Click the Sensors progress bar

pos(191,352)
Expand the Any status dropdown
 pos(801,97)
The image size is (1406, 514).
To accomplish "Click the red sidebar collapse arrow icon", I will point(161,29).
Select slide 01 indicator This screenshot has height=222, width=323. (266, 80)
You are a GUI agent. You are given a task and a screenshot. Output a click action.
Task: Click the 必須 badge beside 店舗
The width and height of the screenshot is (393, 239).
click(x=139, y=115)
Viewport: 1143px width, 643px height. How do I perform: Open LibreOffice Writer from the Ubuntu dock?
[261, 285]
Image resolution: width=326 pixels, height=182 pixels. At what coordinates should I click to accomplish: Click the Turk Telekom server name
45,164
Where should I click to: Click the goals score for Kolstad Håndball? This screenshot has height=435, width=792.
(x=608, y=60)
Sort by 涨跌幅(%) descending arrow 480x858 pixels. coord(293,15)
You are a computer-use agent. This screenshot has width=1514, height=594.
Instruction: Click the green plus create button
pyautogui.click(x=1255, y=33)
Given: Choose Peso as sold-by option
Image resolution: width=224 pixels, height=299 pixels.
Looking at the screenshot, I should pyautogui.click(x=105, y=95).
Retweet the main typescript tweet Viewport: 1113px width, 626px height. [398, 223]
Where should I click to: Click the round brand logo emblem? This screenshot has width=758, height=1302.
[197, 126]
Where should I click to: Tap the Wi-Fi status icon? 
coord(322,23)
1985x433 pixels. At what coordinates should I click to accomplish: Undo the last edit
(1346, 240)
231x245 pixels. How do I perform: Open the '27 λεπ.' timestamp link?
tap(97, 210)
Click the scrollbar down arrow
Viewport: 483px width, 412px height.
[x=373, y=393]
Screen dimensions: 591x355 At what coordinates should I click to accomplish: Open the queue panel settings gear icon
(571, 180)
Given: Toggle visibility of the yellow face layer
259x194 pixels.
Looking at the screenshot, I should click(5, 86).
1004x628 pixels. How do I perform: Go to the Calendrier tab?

☆ ☆ ☆ ☆ ☆ ☆ ☆

Without changing a single character, write out all of the entries.

Answer section
Click the Sensors progress bar

pos(191,352)
Expand the Any status dropdown
 pos(801,97)
The image size is (1406, 514).
To accomplish "Click the red sidebar collapse arrow icon", I will point(161,29).
Select slide 01 indicator This screenshot has height=222, width=323. (266, 80)
You are a GUI agent. You are given a task and a screenshot. Output a click action.
Task: Click the 必須 badge beside 店舗
The width and height of the screenshot is (393, 239).
click(x=139, y=115)
Viewport: 1143px width, 643px height. How do I perform: Open LibreOffice Writer from the Ubuntu dock?
[261, 285]
Image resolution: width=326 pixels, height=182 pixels. At what coordinates should I click to accomplish: Click the Turk Telekom server name
45,164
Where should I click to: Click the goals score for Kolstad Håndball? This screenshot has height=435, width=792.
(x=608, y=60)
Sort by 涨跌幅(%) descending arrow 480x858 pixels. coord(293,15)
You are a computer-use agent. This screenshot has width=1514, height=594.
Instruction: Click the green plus create button
pyautogui.click(x=1255, y=33)
Given: Choose Peso as sold-by option
Image resolution: width=224 pixels, height=299 pixels.
Looking at the screenshot, I should pyautogui.click(x=105, y=95).
Retweet the main typescript tweet Viewport: 1113px width, 626px height. [398, 223]
Where should I click to: Click the round brand logo emblem? This screenshot has width=758, height=1302.
[197, 126]
Where should I click to: Tap the Wi-Fi status icon? 
coord(322,23)
1985x433 pixels. At what coordinates should I click to accomplish: Undo the last edit
(1346, 240)
231x245 pixels. How do I perform: Open the '27 λεπ.' timestamp link?
tap(97, 210)
Click the scrollbar down arrow
Viewport: 483px width, 412px height.
[x=373, y=393]
Screen dimensions: 591x355 At what coordinates should I click to accomplish: Open the queue panel settings gear icon
(571, 180)
Given: Toggle visibility of the yellow face layer
259x194 pixels.
Looking at the screenshot, I should click(5, 86).
1004x628 pixels. How do I perform: Go to the Calendrier tab?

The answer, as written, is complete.